THE TASK :: Could you give again exactly, and only, the lines from the one holding "Arte Popular (458, 1495)" through the end of the data, both ends included, with pictures left out?

MATERIALS PROVIDED ::
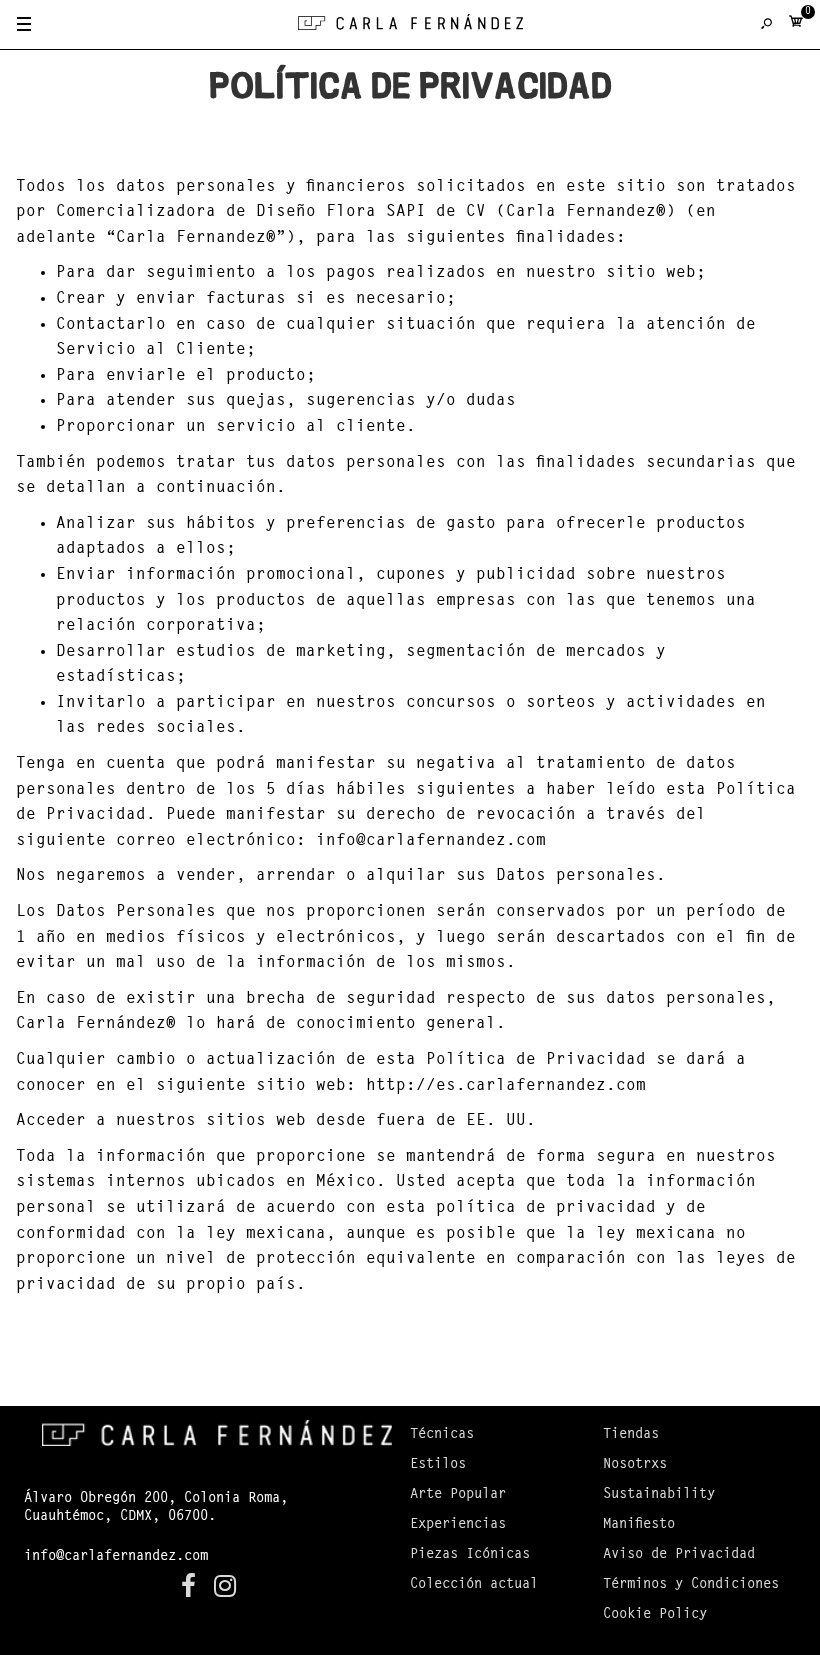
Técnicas (442, 1435)
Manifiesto (639, 1525)
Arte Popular (458, 1495)
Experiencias (458, 1525)
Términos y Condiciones (691, 1585)
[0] (796, 25)
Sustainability (659, 1495)
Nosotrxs (635, 1465)
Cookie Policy (655, 1615)
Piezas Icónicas (470, 1555)
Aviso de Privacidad (679, 1555)
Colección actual (474, 1585)
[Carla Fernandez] (410, 26)
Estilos (438, 1465)
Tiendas (631, 1435)
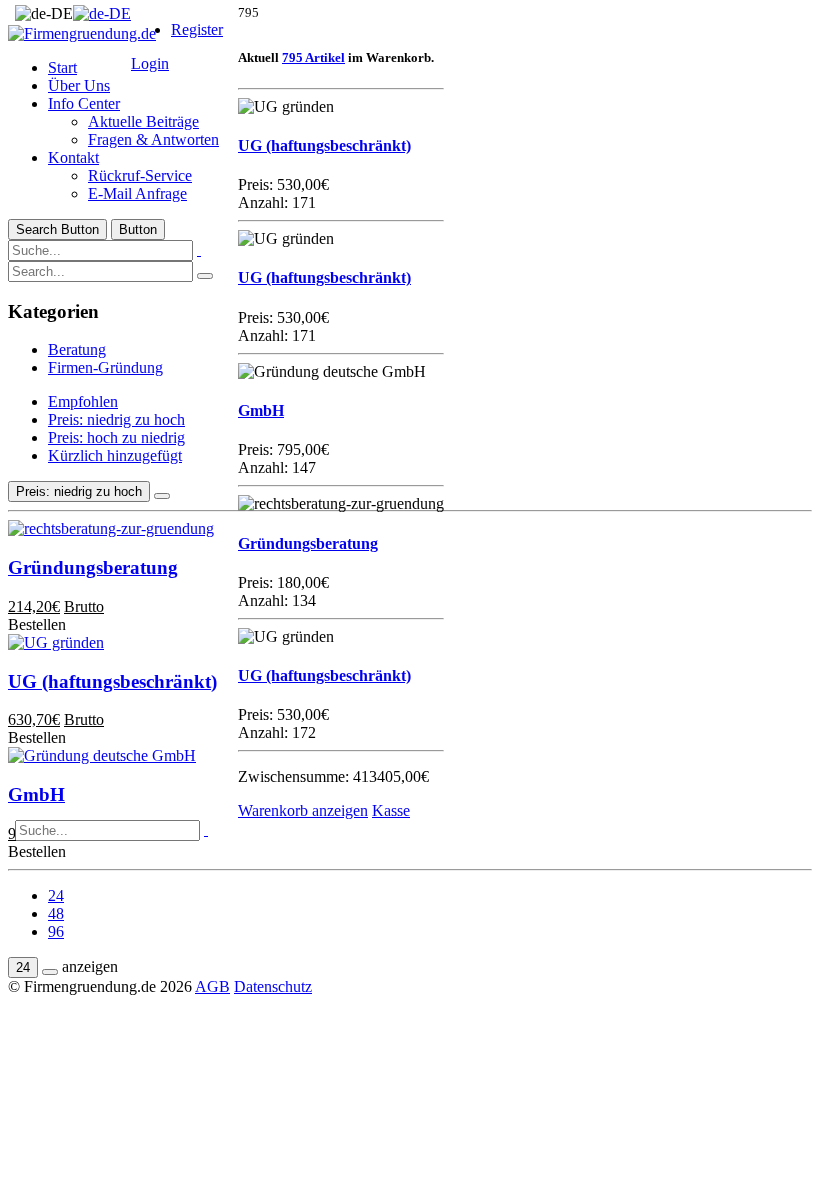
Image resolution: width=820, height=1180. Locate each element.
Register (197, 29)
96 (56, 931)
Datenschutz (273, 986)
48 (56, 913)
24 (56, 895)
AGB (212, 986)
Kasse (391, 810)
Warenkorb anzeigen (303, 810)
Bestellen (37, 851)
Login (150, 63)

RESPONSE TO THE TASK ::
Arte Popular (458, 1495)
Experiencias (458, 1525)
Términos y Condiciones (691, 1585)
[0] (796, 25)
Sustainability (659, 1495)
Nosotrxs (635, 1465)
Cookie Policy (655, 1615)
Piezas Icónicas (470, 1555)
Aviso de Privacidad (679, 1555)
Colección actual (474, 1585)
[Carla Fernandez] (410, 26)
Estilos (438, 1465)
Tiendas (631, 1435)
Image resolution: width=820, height=1180. Locate each element.
Register (197, 29)
96 (56, 931)
Datenschutz (273, 986)
48 (56, 913)
24 (56, 895)
AGB (212, 986)
Kasse (391, 810)
Warenkorb anzeigen (303, 810)
Bestellen (37, 851)
Login (150, 63)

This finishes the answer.